Di fronte al Mistero del Natale, i Re Magi azzardano un’ipotesi, ci sono veramente amici suggerendoci un’ipotesi, ovvero il fatto che ogni cosa sia un segno che ci mette in cammino verso ciò di cui abbiamo davvero bisogno. La morte di un figlio, l’inizio di un nuovo lavoro, la scoperta di una crisi di rapporti apparentemente irreversibile, ci spinge ad uscire dai nostri regni per fare un lungo viaggio: il viaggio che ci porta da quello che conosciamo fino al Mistero, fino al volto di Cristo. Tutto ci è dato come segno per portarci di fronte a Lui e prendere coscienza che era di quel bimbo che il nostro cuore aveva ultimamente sete. 

Tornare a scuola, riprendere il treno, reimmergersi nella routine solita di sempre, non è dunque una condanna, ma la possibilità di fare un percorso, di considerare ogni istante come sollecitazione ad andare oltre, a capire fino in fondo che cosa sia questo pezzo di vita con cui abbiamo a che fare. Ogni persona leale con sé desidererebbe avere come amico un Re Magio, qualcuno che scommette sul fatto che quanto stiamo vedendo o vivendo non sia fine a se stesso, ma sia strada a incontrare ciò che il cuore attende e spera. 

Perché è questa la notizia dell’Epifania: che quello che cerchiamo c’è e che non c’è circostanza che non possa essere vissuta dentro ad un cammino.
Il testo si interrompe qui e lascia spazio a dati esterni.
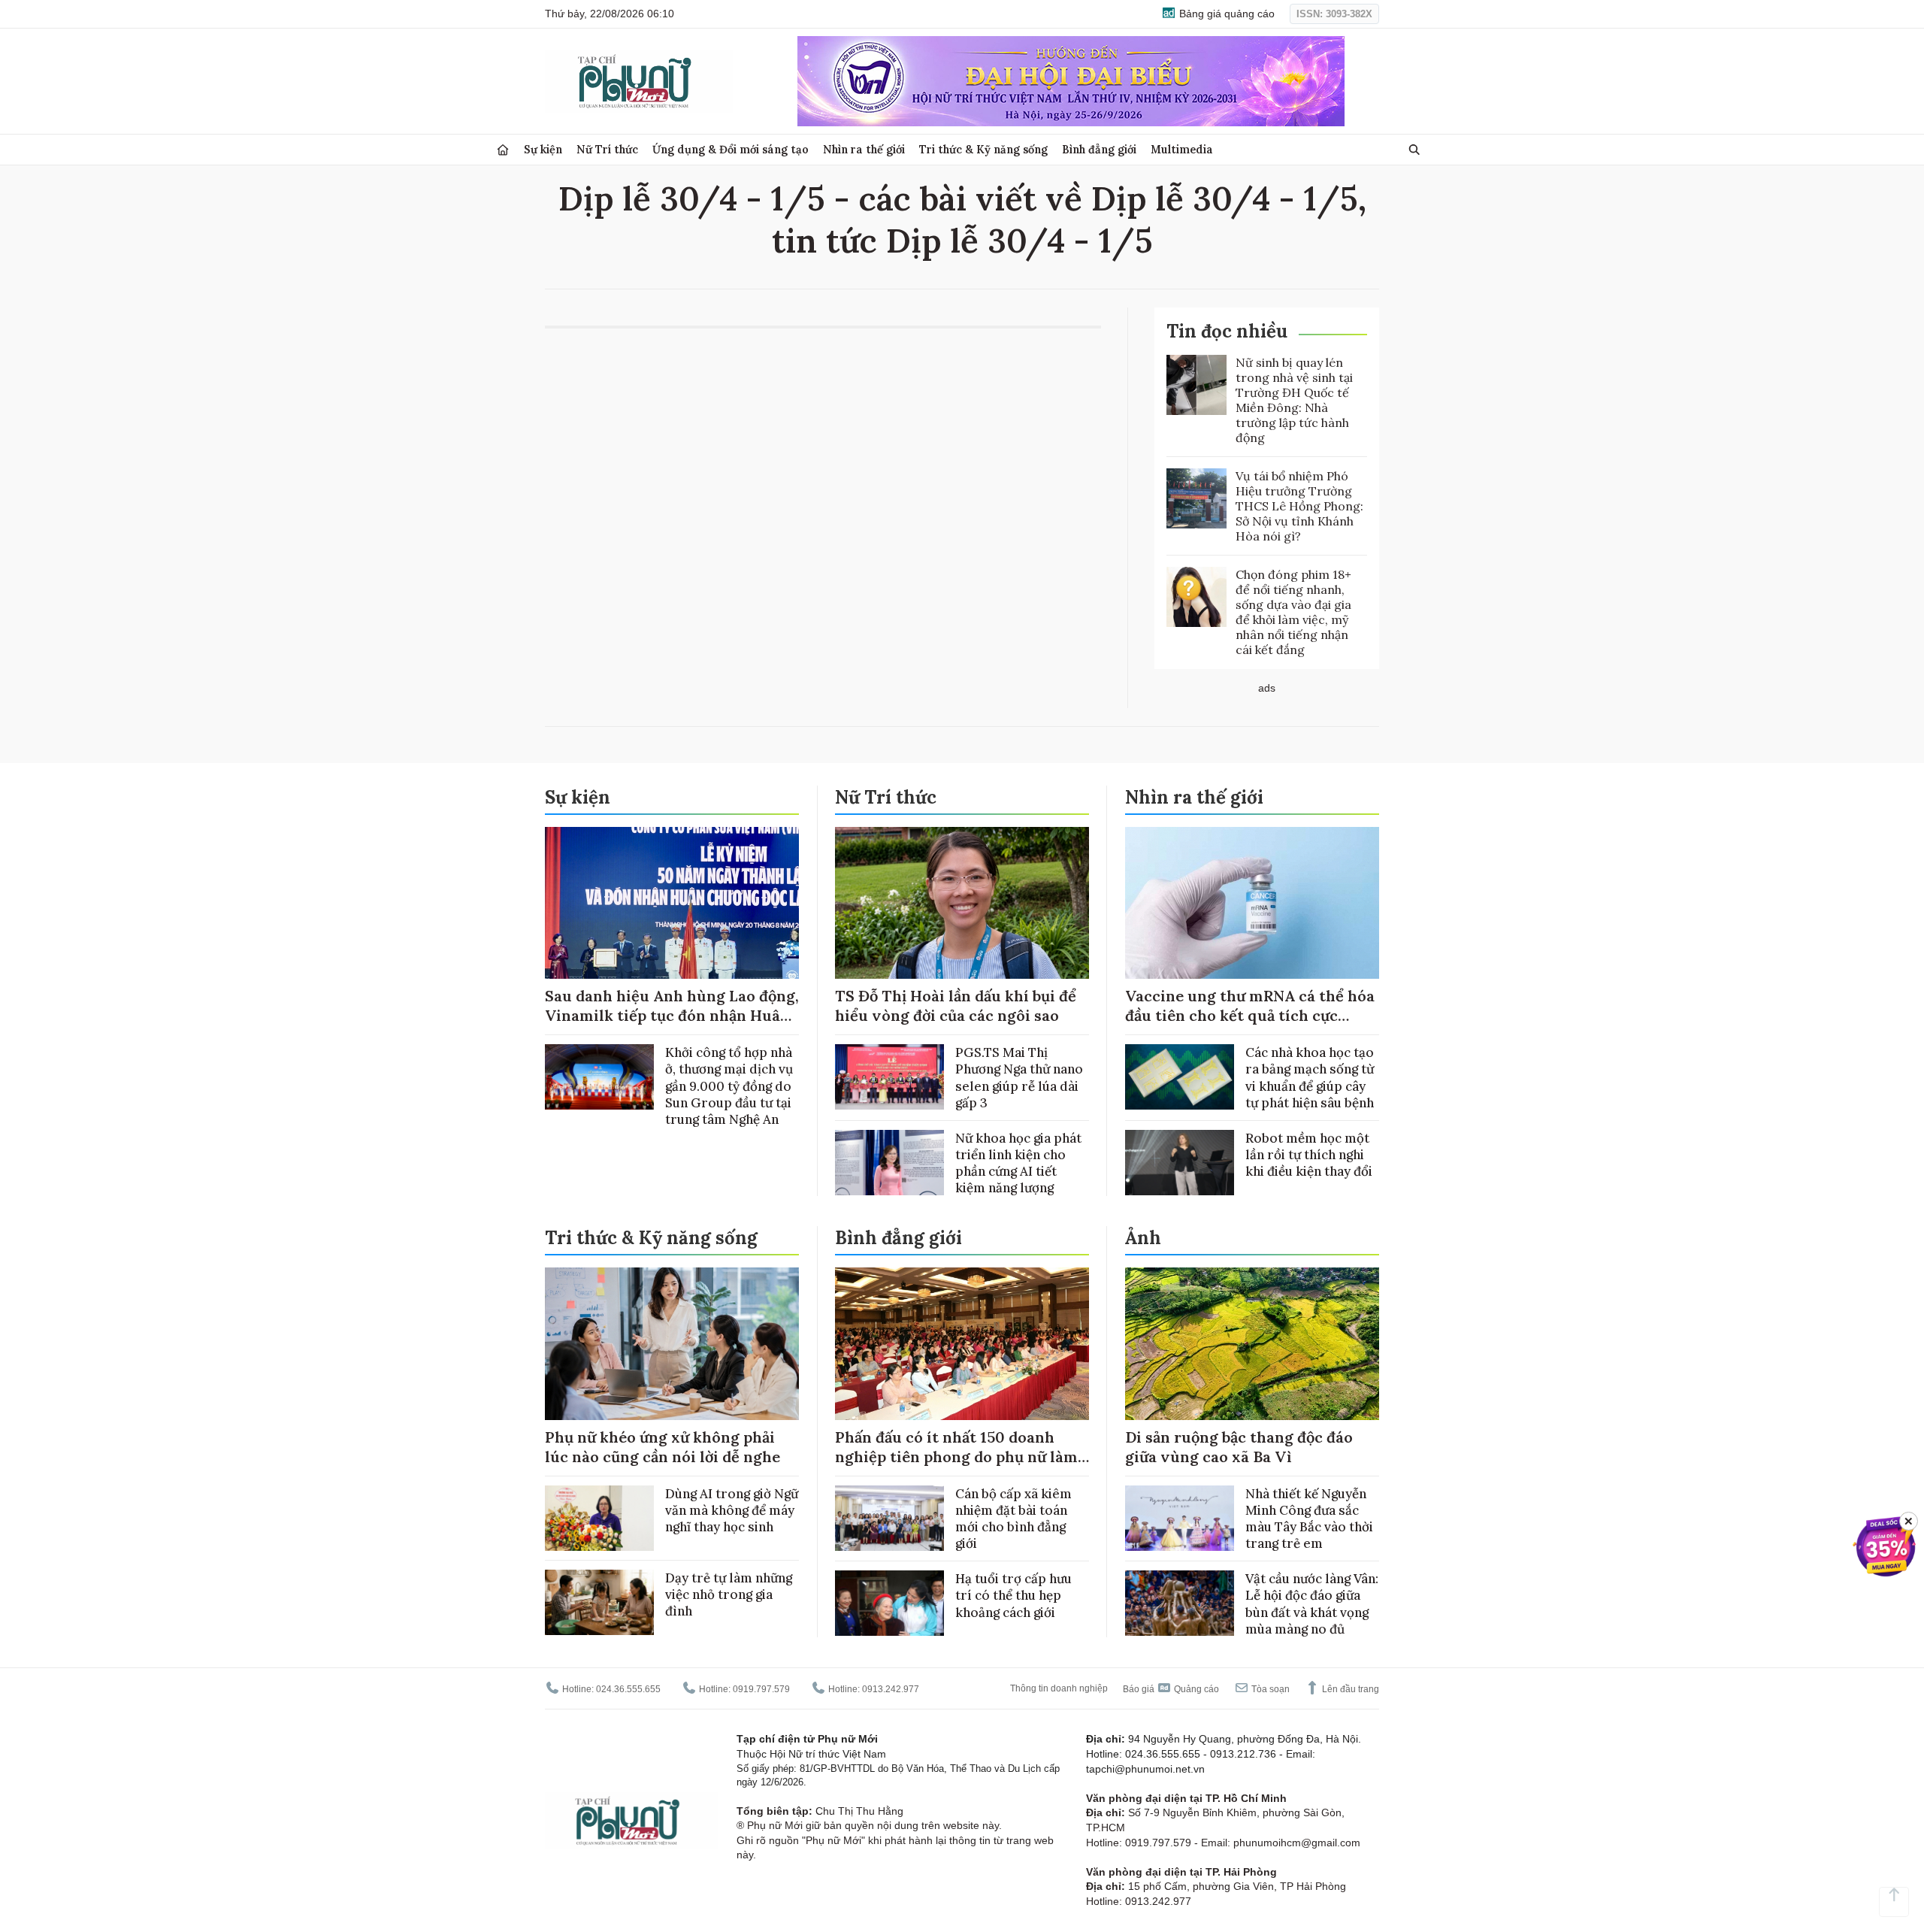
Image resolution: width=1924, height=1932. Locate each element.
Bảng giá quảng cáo (1225, 14)
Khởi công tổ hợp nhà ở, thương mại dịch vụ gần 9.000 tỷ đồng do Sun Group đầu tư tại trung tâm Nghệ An (729, 1085)
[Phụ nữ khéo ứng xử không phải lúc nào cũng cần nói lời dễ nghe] (672, 1343)
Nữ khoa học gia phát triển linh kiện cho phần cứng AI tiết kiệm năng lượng (1018, 1163)
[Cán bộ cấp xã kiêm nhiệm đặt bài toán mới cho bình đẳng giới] (889, 1518)
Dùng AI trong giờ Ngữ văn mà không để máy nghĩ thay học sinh (731, 1510)
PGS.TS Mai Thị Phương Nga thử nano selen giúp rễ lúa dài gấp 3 (1019, 1077)
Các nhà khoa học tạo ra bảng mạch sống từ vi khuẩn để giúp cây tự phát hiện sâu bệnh (1309, 1077)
Il marito è strada, il collega è strada, i figli sono strada, i nostri insuccessi sono strada, perfino — direbbe sant’Agostino — il nostro male. Il punto è che occorre la libertà di cuore per verificare che sia così, occorre partire e andare per terre che non conosciamo, a volte lontani dagli affetti e dalle sicurezze, per poter toccare con mano che queste non sono soltanto parole, bensì l’unica possibilità di vivere umanamente la vita. L’Epifania è la festa dell’amicizia. Nel gesto dei Magi tutti siamo aiutati a scrutare le nostre stelle come sentiero al Bene, alla Vita. E tutti possiamo cominciare ad essere amici così: non compagni per adempiere qualche missione o per passare il tempo, ma fratelli e sorelle che si aiutano e si sostengono nella domanda dell’esistenza, la domanda di sapere che cosa sia, che valore abbia, quello che che ci sta capitando. 

Potremmo anche noi, come Maria, ritrovarci senza parole nello scoprire che tutto ciò che confusamente affolla la nostra vita è in realtà un dono che ci è stato fatto per crescere, per ritornare ogni giorno a guardare in faccia Cristo, a scorgere, anche nel cielo più buio, una stella cometa che possa seriamente rivelarci il cammino, la strada da fare, per ritornare di nuovo di fronte ad un Volto in cui ogni cosa, anche la più piccola, ha finalmente il suo perché.